Intermittent: SP-initiated SAML response was received unexpectedly

Hi,

We are experiencing this error on our production server intermittently. Our SAML SSO has worked fine for years but recently we have had 3 incidents where SSO is failing with this error for a few hours but then it just starts working again. For two of these occurrences it happened and recovered during the night before we were able to start troubleshooting. The other time it occurred, restarting the server appeared to resolve the issue. We have changed VMs between incidents so we know it is not specific to the hardware.
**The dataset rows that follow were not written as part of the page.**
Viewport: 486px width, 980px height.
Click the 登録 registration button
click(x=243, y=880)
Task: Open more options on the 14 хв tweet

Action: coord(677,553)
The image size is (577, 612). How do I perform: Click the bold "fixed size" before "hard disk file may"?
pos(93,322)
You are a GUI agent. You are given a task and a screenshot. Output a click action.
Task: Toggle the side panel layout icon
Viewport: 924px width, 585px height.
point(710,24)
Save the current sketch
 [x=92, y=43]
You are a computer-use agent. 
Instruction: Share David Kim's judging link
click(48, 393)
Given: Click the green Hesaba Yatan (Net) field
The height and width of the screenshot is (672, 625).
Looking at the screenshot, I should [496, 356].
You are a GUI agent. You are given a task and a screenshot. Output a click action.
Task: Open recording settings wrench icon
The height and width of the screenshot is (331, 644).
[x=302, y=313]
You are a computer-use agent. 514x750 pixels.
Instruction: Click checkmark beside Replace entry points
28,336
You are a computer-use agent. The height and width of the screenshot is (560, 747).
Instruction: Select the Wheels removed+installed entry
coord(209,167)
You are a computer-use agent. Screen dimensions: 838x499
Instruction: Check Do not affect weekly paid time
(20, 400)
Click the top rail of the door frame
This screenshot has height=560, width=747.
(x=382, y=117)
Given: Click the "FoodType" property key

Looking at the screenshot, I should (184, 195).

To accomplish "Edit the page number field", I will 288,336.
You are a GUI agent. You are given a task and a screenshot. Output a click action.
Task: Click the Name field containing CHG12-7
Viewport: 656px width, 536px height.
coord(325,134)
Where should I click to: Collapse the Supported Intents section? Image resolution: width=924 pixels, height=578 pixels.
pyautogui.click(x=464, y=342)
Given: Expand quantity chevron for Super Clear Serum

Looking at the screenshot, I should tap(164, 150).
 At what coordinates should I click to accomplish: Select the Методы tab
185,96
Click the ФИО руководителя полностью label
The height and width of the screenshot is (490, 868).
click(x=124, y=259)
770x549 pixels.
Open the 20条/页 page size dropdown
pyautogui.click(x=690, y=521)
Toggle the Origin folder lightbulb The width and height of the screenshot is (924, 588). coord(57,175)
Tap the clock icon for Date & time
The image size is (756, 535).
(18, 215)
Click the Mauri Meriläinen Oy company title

I have read through the troubleshooting post on this forum regarding this error but due to the intermittent nature of our case, I am yet to understand how this error is occurring and most of the causes in the post would be permanent problems rather than an intermittent one.

Do you have any suggestions on how this error would occur intermittently?

Thanks

Dan

Hi Dan,

For SP-initiated SSO, we maintain SAML session state and check this state when a SAML response is received.

By default, the SAML session state is maintained in memory and is indexed by a saml-session cookie.

If the cookie is missing or the session state it indexes is missing, we throw the exception you’re seeing.

It’s hard to know the specific cause without more information.

If your application is deployed to multiple web servers, either configure sticky session as the load balancer or store the SAML session state in a central repository such as a database.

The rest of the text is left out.